Systematic Review & Meta Analysis

Observational Studies

Guidelines

Notes

  • Across trials and meta-analyses, direct comparisons are complicated by differing primary endpoints (SOFA-based organ dysfunction versus survival at differing time horizons), enrolment settings (prehospital/ED/ICU), and varying completeness of endocrine testing.

Overall Takeaway

KETASED is landmark because it was among the first large, pragmatic, multicentre randomised trials to compare two ubiquitous RSI induction agents in real-world prehospital and emergency pathways with blinded ICU outcome assessment.

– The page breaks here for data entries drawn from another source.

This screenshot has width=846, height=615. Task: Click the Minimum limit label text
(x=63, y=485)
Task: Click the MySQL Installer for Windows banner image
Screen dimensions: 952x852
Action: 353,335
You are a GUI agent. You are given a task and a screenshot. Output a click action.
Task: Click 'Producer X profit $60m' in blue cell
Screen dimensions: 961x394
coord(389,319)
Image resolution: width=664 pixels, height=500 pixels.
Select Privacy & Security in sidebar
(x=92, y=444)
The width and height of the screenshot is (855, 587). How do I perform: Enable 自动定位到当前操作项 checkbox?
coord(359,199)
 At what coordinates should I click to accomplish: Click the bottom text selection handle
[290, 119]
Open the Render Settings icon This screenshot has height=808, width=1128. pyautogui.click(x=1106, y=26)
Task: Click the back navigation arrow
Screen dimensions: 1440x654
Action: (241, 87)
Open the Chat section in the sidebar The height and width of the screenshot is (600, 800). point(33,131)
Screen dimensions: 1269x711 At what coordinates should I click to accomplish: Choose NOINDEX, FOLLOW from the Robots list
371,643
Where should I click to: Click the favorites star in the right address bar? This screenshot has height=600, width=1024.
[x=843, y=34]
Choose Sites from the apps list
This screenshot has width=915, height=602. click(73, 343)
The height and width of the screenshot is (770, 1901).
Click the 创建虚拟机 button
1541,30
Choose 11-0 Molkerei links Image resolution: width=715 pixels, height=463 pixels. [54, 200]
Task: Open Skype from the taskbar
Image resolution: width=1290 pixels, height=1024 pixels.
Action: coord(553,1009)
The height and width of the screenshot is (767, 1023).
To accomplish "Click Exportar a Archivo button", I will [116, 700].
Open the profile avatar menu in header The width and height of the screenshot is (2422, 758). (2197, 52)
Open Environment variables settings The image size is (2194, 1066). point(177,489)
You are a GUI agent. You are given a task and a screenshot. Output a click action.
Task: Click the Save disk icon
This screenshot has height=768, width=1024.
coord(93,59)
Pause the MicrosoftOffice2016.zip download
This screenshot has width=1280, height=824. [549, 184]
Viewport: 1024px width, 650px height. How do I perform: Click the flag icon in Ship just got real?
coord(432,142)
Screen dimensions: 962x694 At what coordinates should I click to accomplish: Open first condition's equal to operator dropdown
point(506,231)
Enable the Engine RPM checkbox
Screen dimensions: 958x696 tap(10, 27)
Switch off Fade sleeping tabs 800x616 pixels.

It showed that etomidate produces striking adrenal suppression, yet did not demonstrate a clear increase in early organ dysfunction or 28-day mortality in the analysed primary endpoint cohort—shaping subsequent trials and guideline positions that remain permissive while acknowledging residual uncertainty in high-risk subgroups.

Overall Summary

  • Etomidate and ketamine produced similar early organ outcomes and 28-day mortality in KETASED’s primary endpoint population, but etomidate caused markedly more adrenal suppression—keeping the clinical relevance of this endocrine effect central to ongoing evidence synthesis and practice guidance.